The Shaimskoye oil field is an oil field located in the Kondinsky district of the Khanty—Mansi Autonomous Okrug, in the western part of the Kondinsky oil and gas bearing district of the Ural oil and gas region. It was opened in 1960, giving the first fountain of industrial oil in the West Siberian oil and gas basin with a flow rate of 400 tons per day. This marked the beginning of the big Tyumen oil, which provides two-thirds of Russia's production.
In the late autumn of 1958, a party of Gershanik went to Shaim to conduct a seismic survey. There were 70 people and a caravan of 8 tractors, 10 beams and two seismic stations on board the barge, which the tug had already dragged along the freezing Conde. They sailed to the landing site for 12 days.
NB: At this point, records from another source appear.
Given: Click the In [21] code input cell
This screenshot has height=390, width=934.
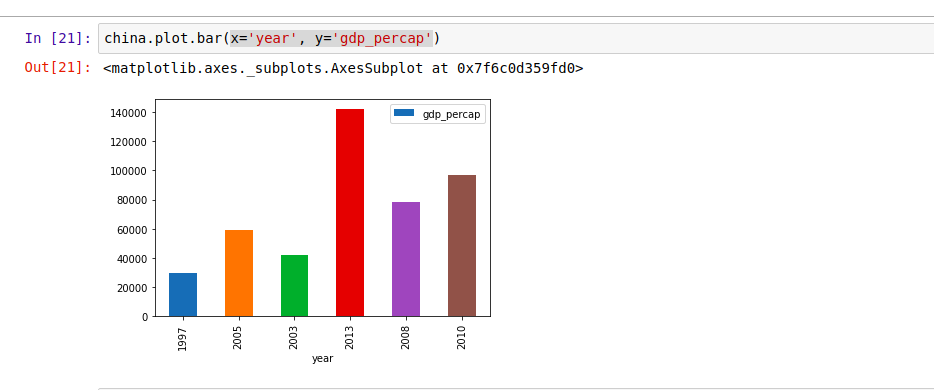Looking at the screenshot, I should point(516,39).
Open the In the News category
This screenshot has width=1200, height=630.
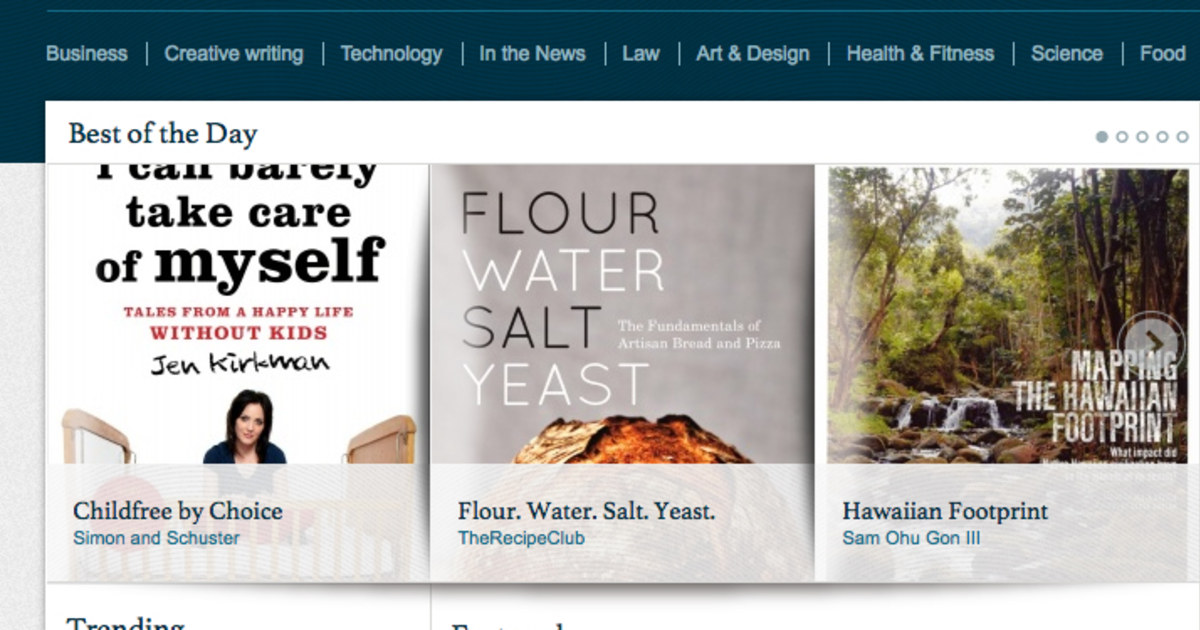pos(532,54)
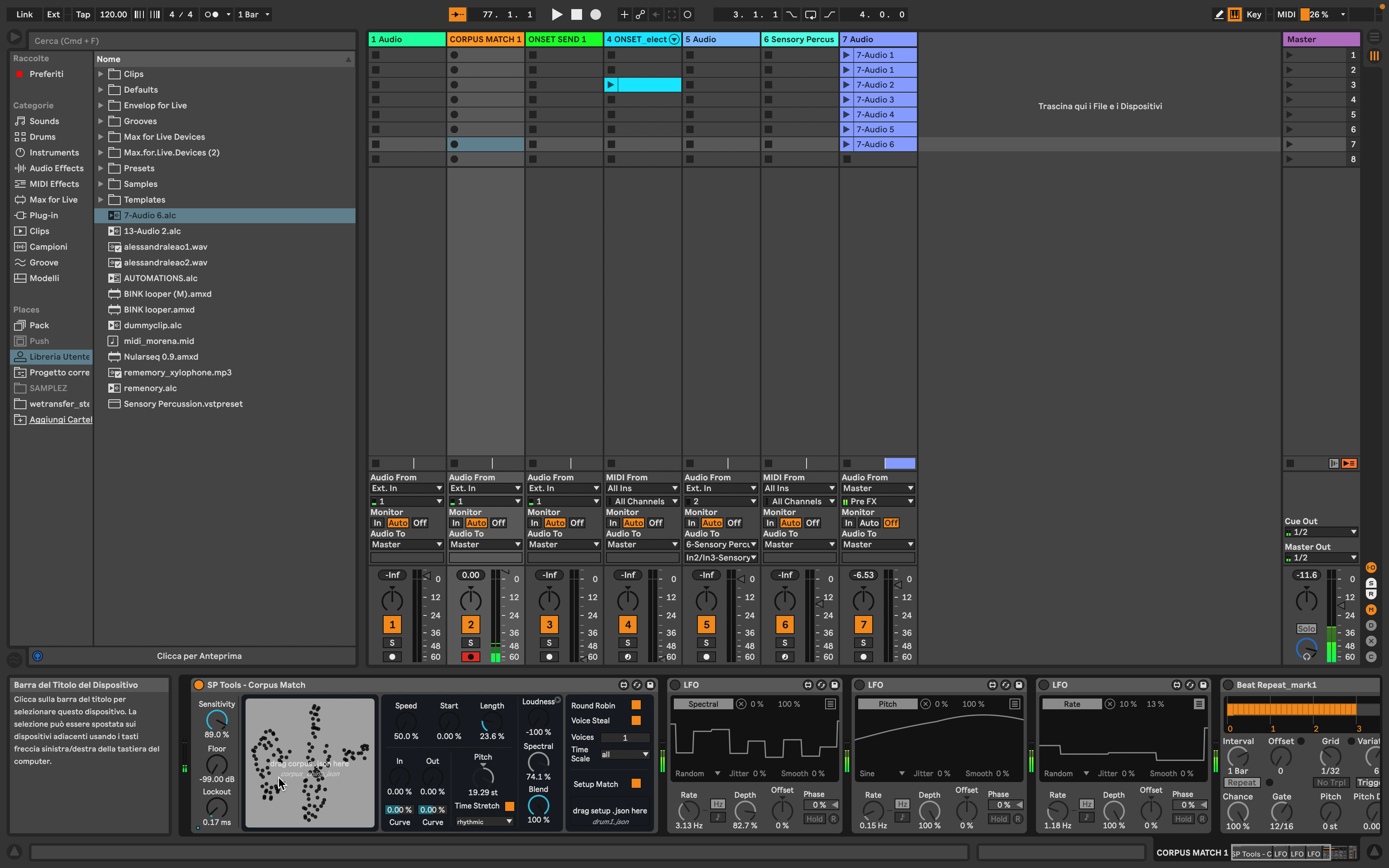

Geological exploration and seismic work within the Nakhrachinskaya and Mulymyinskaya squares in the winter of 1958-1959 revealed Trekhozernoe and Mulymyinsky local uplifts in the central part of the Shaimsky shaft. Head of "Glavtyumengeology" Yu. G. Hervier decided to send Semyon Urusov's brigade from the Ural integrated geological exploration expedition based in Tavda, Sverdlovsk Region, to this area. As Urusov recalled, upon receiving this news, the brigade was divided: the drillers did not want to leave the equipped city of Tavda for the taiga. As a result, 11 people flew to Shaim by seaplane, which landed on a tributary of the Konda River in the summer of 1959. The brigade arrived in the village of the timber farm Mulymya, where members of the drilling crew went home to remove corners, one or two people at a time. All the former driller's assistants were put as drillers, and local people were recruited as driller's assistants.
The working conditions were harsh. Only one caravan with drilling and other equipment were able to pass through the Irtysh and Konda from Khanty-Mansiysk in 1959, and the second one had to be returned due to early ice at the mouth of the Konda. Some of the most necessary materials were delivered by AN-2 aircraft to the landing site, which was uprooted on the outskirts of the village of Ushya. Residential and working trailers (beams), sledging equipment and much more had to be manufactured on the spot, with the support of the Mulyminsk forestry enterprise, which supplied wood. Diesel engines for drilling rigs were delivered by rail from Tyumen to the Sosva transshipment base, where they were loaded onto cars to be taken to the Shaim expedition on winter roads.
On September 25, 1959, the Mulymya exploration well R-2 near the village of Ushya gave an influx of oil with a flow rate of about one ton per day, which became a harbinger of the discovery of industrial oil reserves. The flow rate of the next well R-7, drilled in April 1960 on Mulymyinskaya Square, amounted to 10-12 tons per day. The cores and logging diagrams were taken by the head of the Shaim geological exploration expedition, M. V. Shalavin, together with geophysicist V. A. Irbe, by helicopter, by motor transport, by train to Tyumen, to the address of Yu. G. Hervier, only in Tyumen a decision was made on the descent of the casing. On June 13, 1960, drilling of the R-6 well was completed. The penetration to a depth of 1,523 meters was carried out in 18 days. On June 17, perforation began, and on June 18, the well was detonated.